*** TEXTAUSZUG

Nur wenige Tage nach Beginn des russisch-ukrainischen Krieges entdeckt Dascha Smirnov (Name geändert) aus dem Landkreis Aschaffenburg auf ihrer Website eine E-Mail, die sie in helle Aufregung versetzt. "Distanzieren Sie sich öffentlich von Putin", heißt es in dem anonym versandten Text, "sonst klebt das Blut unschuldiger Menschen an Ihren Händen". Dascha Smirnov ist keine Politikerin, sie ist weder bedeutend noch einflussreich – differenziert betrachtet, ist sie nicht einmal Russin.
"Ich stamme aus Kasachstan. Eine der 15 Sowjetrepubliken, die genau wie die Ukraine in den 90er Jahren selbständig wurde, als die Sowjetunion zerfiel", sagt die Gastronomin aus dem Kreis Aschaffenburg. Ihre Familie habe ukrainische Wurzeln, ihre Oma sei eine ukrainische Jüdin gewesen, Dascha selbst ist sehr jung nach dem Studium nach Deutschland gezogen. Ihr Mann ist Grieche.

******
*** ANGEZEIGTE INFORMATIONEN

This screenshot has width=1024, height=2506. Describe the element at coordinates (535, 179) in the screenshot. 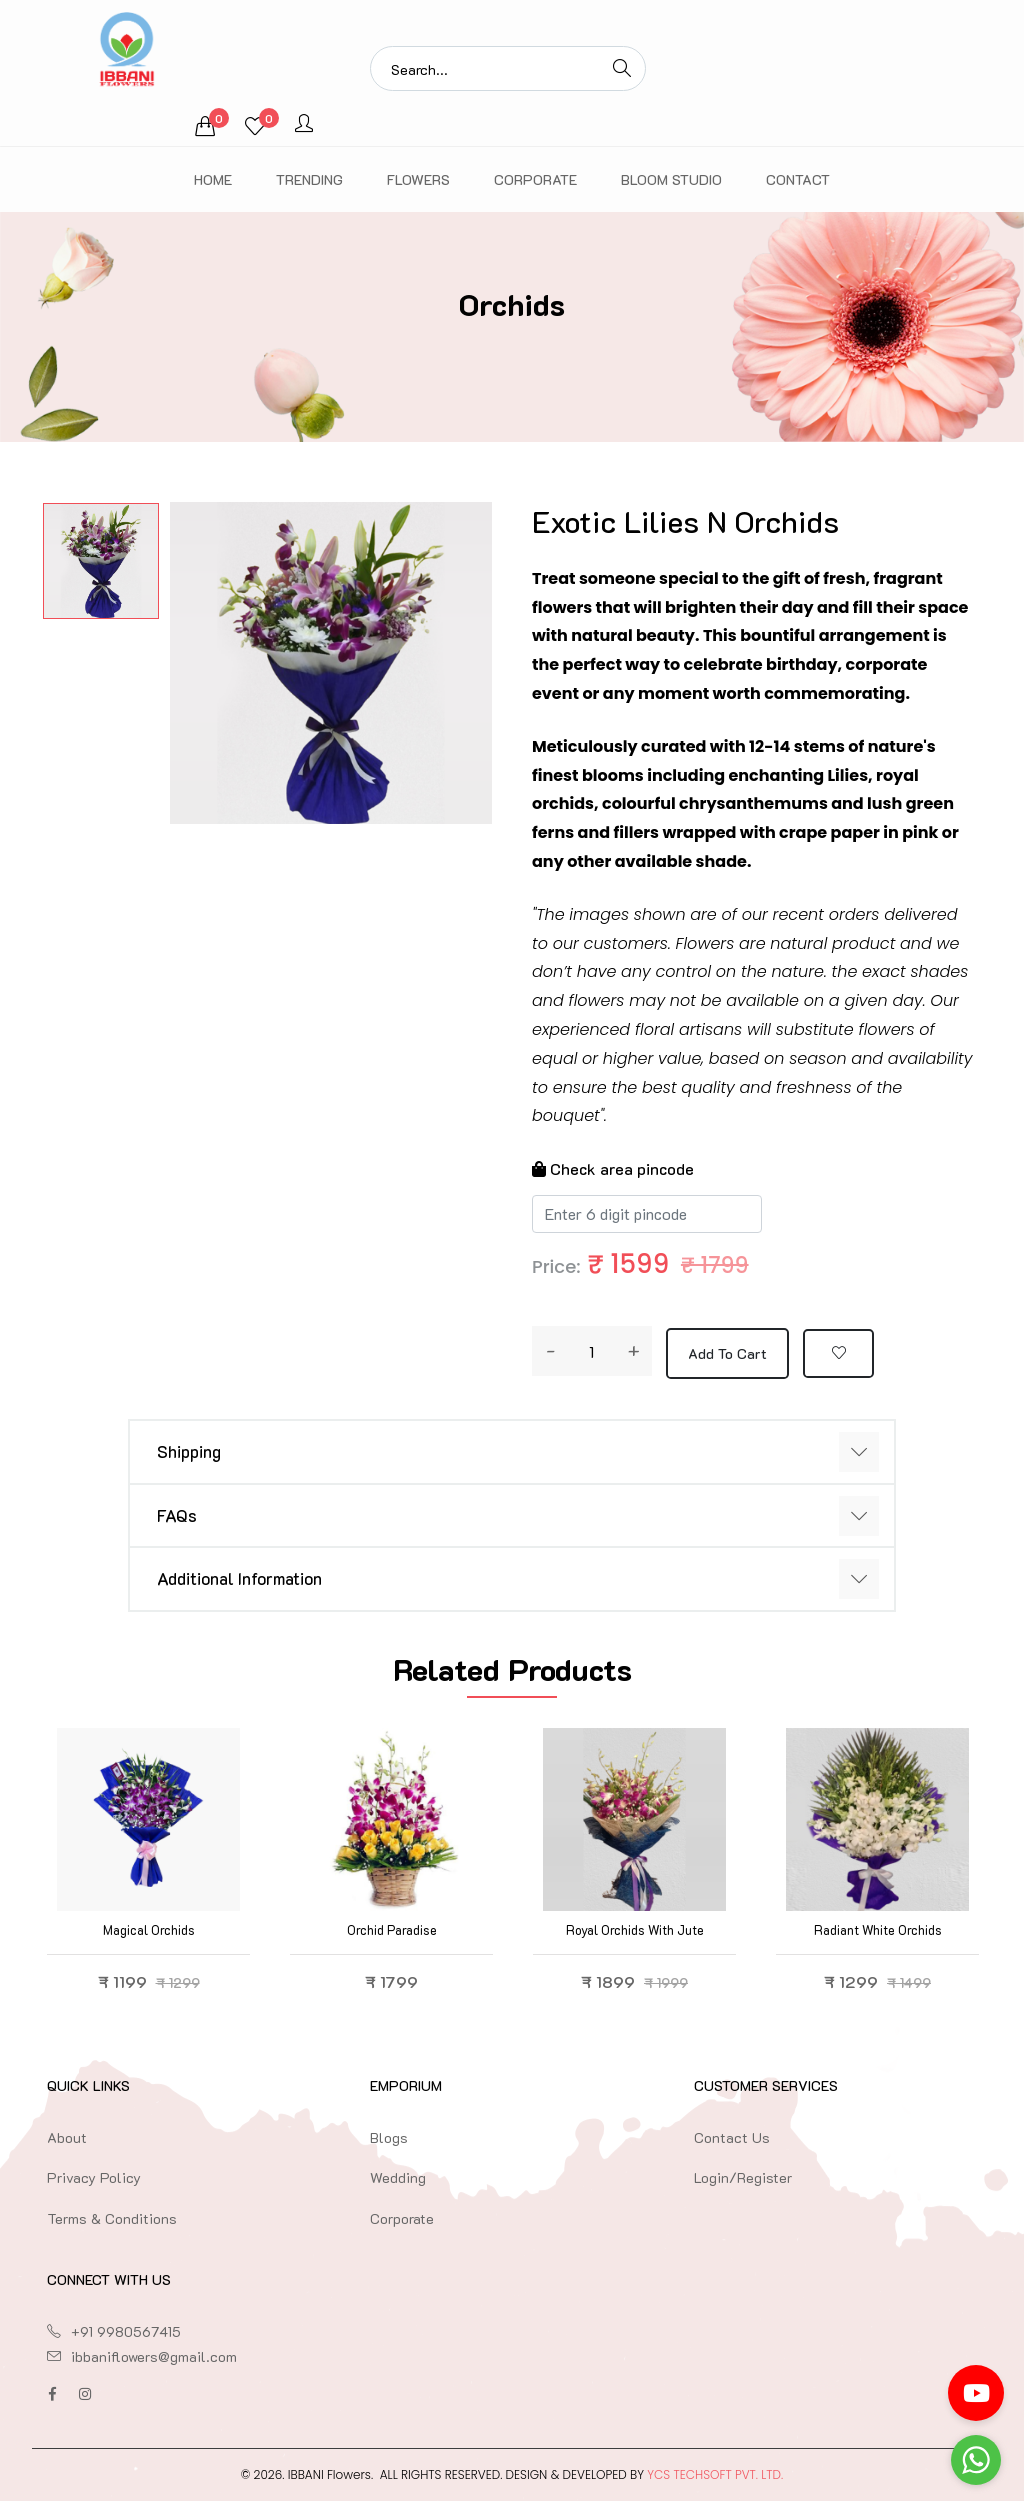

I see `Corporate` at that location.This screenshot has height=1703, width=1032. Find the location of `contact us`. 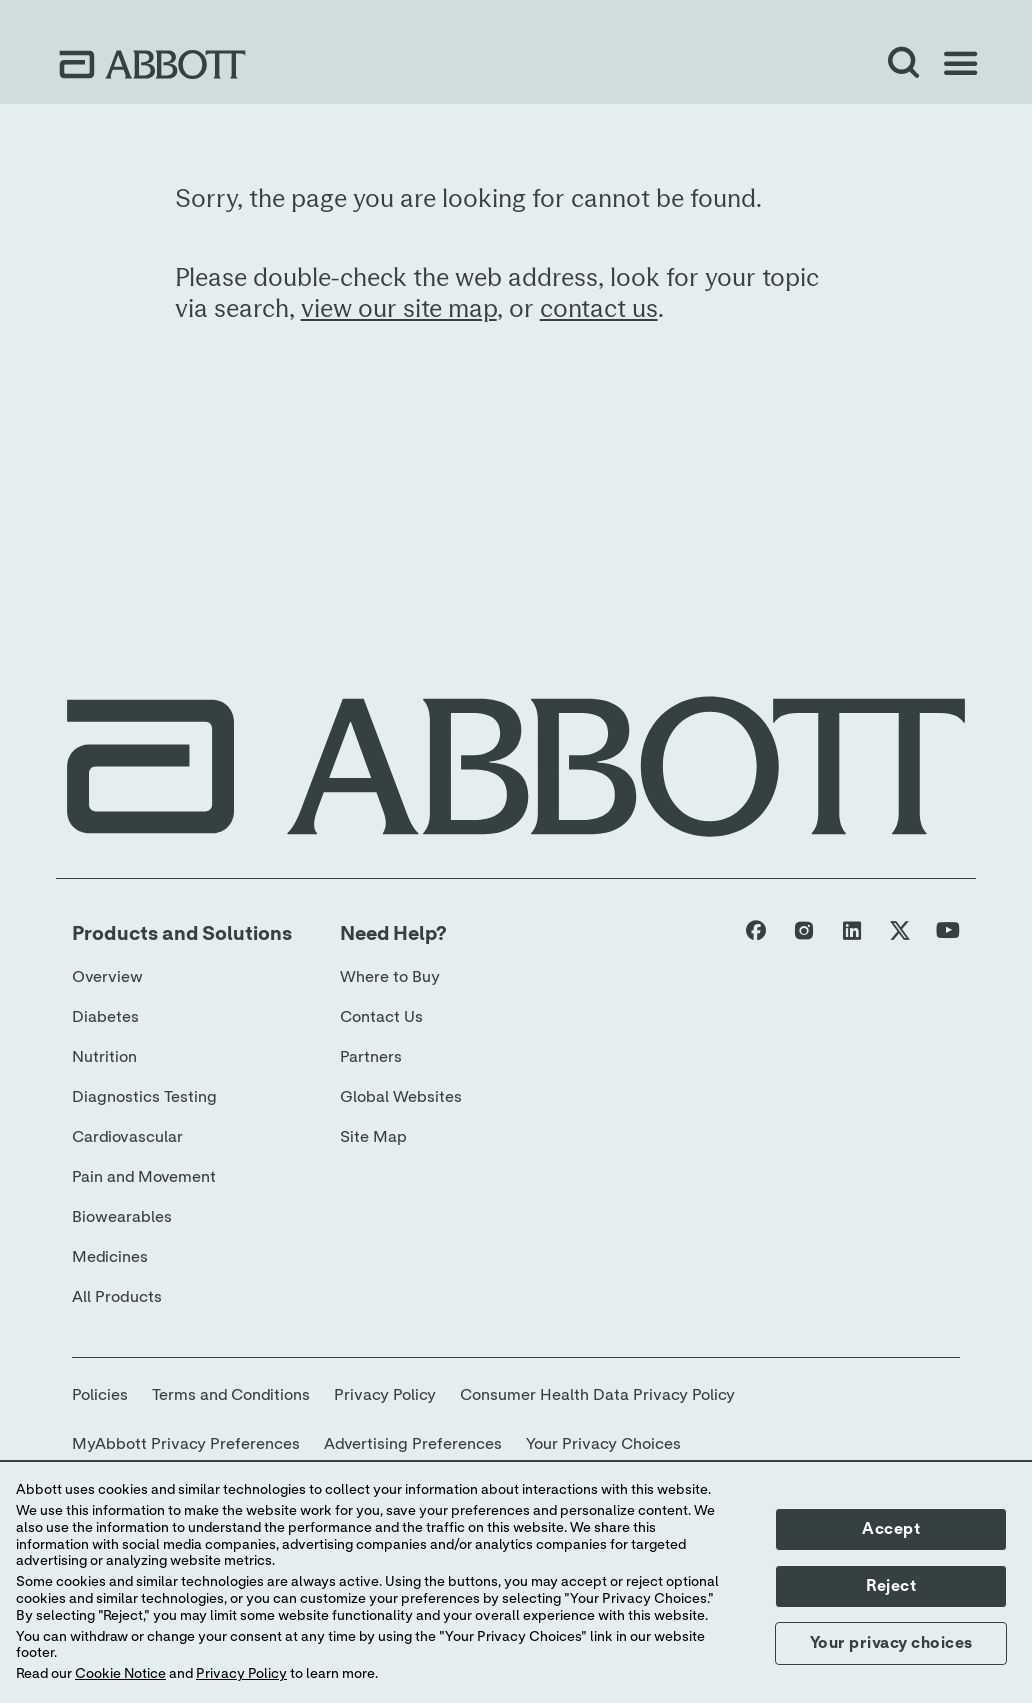

contact us is located at coordinates (599, 309).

******

# [ÜBUNGSAUFGABE A]
Beantworten Sie zum Text über Dascha Smirnov diese Fragen:
(i) Wann entdeckt Dascha Smirnov die E-Mail auf ihrer Website?
(ii) Aus welchem Land stammt sie?
(iii) Welche Herkunft hat ihr Mann?
# [ÜBUNGSAUFGABE B]
Schreiben Sie aus dem Text über Dascha Smirnov den Abschnitt wortgetreu ab, beginnend mit „Nur wenige Tage“ und fortlaufend bis einschließlich „nicht einmal Russin.“.
# [ÜBUNGSAUFGABE C]
Setzen Sie den Text über Dascha Smirnov nach seinem letzten Satz fort.
Die Auflistung spielt hierfür keine Rolle.

# [LÖSUNG A]
(i) Nur wenige Tage nach Beginn des russisch-ukrainischen Krieges.
(ii) Aus Kasachstan.
(iii) Er ist Grieche.

# [LÖSUNG B]
Nur wenige Tage nach Beginn des russisch-ukrainischen Krieges entdeckt Dascha Smirnov (Name geändert) aus dem Landkreis Aschaffenburg auf ihrer Website eine E-Mail, die sie in helle Aufregung versetzt. "Distanzieren Sie sich öffentlich von Putin", heißt es in dem anonym versandten Text, "sonst klebt das Blut unschuldiger Menschen an Ihren Händen". Dascha Smirnov ist keine Politikerin, sie ist weder bedeutend noch einflussreich – differenziert betrachtet, ist sie nicht einmal Russin.

# [LÖSUNG C]
Gastronomin berichtet von Hass-Anrufen im russischen Restaurant
"Nur weil wir ein russisches Restaurant haben, werden wir jetzt angefeindet von wildfremden Leuten", berichtet sie. Es sei doch total absurd, dass sie, die Kasachin und ihr griechischer Mann, sich jetzt distanzieren sollten - auch noch öffentlich. "Wie denn bitte?", fragt Dascha. "Und warum? Ich habe doch mit Putin nichts am Hut und die Leute in der Ukraine tun mir leid."
Aus Gastronomen-Kreisen ist zu erfahren, dass anonyme Hass-Mails mittlerweile öfter in den Bewertungsspalten von russischen Restaurants oder Läden auftauchen. Dascha Smirnovs Lokal ist keine Ausnahme.
"In diesen Zeiten halten die Stammgäste zu uns", sagt die 47-Jährige. Trotzdem hat sie Angst: "Wir hatten jetzt schon mehrere Hass-Anrufe in unserem Restaurant. Wir haben junge Bedienungen, 20 Jahre alt, die kennen die Welt noch nicht." Und dann würden sie am Telefon wegen Putins Krieg beschimpft. "Das ist doch verrückt!"
Russischstämmige Würzburgerin hat Angst vor einer Spaltung der Gesellschaft
So wie Dascha Smirnov denken viele russische oder russischstämmige Menschen, die teilweise seit Jahrzehnten in Unterfranken leben. Dier in Würzburg beheimatete Natascha Richter (Name geändert) wünscht sich, dass sich die Menschen hier bewusst machen, dass Bürger mit russischen Wurzeln "nicht verantwortlich sind für Putins Krieg und nicht verantwortlich gemacht werden sollten".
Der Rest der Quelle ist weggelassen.